I have great news! Firstly, I have today (tentatively) put the last dot into my chapter on Enterprise Ontology Practice. Secondly, I have converted all of my Word/docx and Omnigraffle sources into LaTeX and vector graphics. I simply wasn’t happy with the quality of Omnigraffle’s diagrams (despite the tool’s great modeling features), so I decided to go with Tikz/PGF instead. Granted, it took a great effort to convert my graphics, and for non-technical people it might be a hassle to manually sketch out your graphics inside a text editor, but the result is absolutely stunning. Below is an example of a relatively simple Tikz/PGF diagram, which frames the adaptive enterprise within first order systems theory:
10 years, 9 months ago
The above is a compressed PNG version, so it does not look as nice as on my high-quality PDF publication from LaTeX. It took me half a day to really get into Tikz/PGF, but once you get the basics it is really easy to build high quality graphics and diagrams.
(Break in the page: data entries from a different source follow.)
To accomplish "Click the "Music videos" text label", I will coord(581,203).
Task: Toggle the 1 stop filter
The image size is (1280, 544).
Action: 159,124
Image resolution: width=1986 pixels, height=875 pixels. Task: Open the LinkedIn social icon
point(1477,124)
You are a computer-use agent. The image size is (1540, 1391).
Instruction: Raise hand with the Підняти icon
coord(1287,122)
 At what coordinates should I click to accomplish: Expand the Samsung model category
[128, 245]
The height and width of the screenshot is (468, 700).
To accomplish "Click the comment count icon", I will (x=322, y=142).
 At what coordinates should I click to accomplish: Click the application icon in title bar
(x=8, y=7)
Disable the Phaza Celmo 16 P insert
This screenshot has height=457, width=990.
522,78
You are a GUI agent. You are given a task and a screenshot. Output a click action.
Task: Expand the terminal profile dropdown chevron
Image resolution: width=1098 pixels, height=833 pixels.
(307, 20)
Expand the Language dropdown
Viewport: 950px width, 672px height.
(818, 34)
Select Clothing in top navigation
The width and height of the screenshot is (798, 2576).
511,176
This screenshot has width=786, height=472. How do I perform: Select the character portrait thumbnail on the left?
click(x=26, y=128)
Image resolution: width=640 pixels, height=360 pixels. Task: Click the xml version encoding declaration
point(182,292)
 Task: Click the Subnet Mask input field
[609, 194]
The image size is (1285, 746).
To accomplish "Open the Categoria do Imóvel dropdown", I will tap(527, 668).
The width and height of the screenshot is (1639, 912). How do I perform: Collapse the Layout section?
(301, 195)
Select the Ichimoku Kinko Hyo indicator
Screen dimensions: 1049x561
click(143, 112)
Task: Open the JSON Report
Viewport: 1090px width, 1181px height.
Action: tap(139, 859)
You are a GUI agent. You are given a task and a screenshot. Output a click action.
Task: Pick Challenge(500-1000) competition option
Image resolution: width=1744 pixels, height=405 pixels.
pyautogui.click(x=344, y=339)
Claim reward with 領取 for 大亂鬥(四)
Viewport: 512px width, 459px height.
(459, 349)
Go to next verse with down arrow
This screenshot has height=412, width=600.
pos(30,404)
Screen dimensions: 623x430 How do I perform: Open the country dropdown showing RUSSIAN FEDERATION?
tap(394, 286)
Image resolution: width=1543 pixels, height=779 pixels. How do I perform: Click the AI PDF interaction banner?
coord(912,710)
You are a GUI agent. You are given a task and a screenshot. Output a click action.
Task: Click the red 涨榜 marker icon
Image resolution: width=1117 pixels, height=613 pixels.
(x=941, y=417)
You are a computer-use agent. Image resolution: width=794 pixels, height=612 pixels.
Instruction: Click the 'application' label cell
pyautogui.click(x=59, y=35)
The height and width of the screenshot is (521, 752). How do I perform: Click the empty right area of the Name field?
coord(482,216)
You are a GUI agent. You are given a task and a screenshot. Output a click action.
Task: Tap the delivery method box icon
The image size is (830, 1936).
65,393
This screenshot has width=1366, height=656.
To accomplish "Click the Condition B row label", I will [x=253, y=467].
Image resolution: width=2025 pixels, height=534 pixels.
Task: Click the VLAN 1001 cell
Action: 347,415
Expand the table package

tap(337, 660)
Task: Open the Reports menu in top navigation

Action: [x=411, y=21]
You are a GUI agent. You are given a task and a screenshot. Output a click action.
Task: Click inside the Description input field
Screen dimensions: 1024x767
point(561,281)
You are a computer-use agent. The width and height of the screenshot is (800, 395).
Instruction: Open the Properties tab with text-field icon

As far as the Enterprise Ontology practice chapter concerns, I have until now completed my examination of three EA modeling tools and their relation to organisational concepts from second order cybernetics. And example of this would be: how well does the tool handle fuzzy, semi-structured processes or human workflows? Another example is: how well does the tool model and capture the different dimensions of knowledge (as an example cf. Ikujiro Nonaka’s SECI model for knowledge creation). Not surprisingly, this support is very limited; qualitative and interpretative concepts are merely limited to full-text meta data attributes hidden well behind the formal BPMN diagrams.
I am very excited about posting my results, but I yet have to wait a bit. It still requires a sharp pen and a peer review from my supervisor.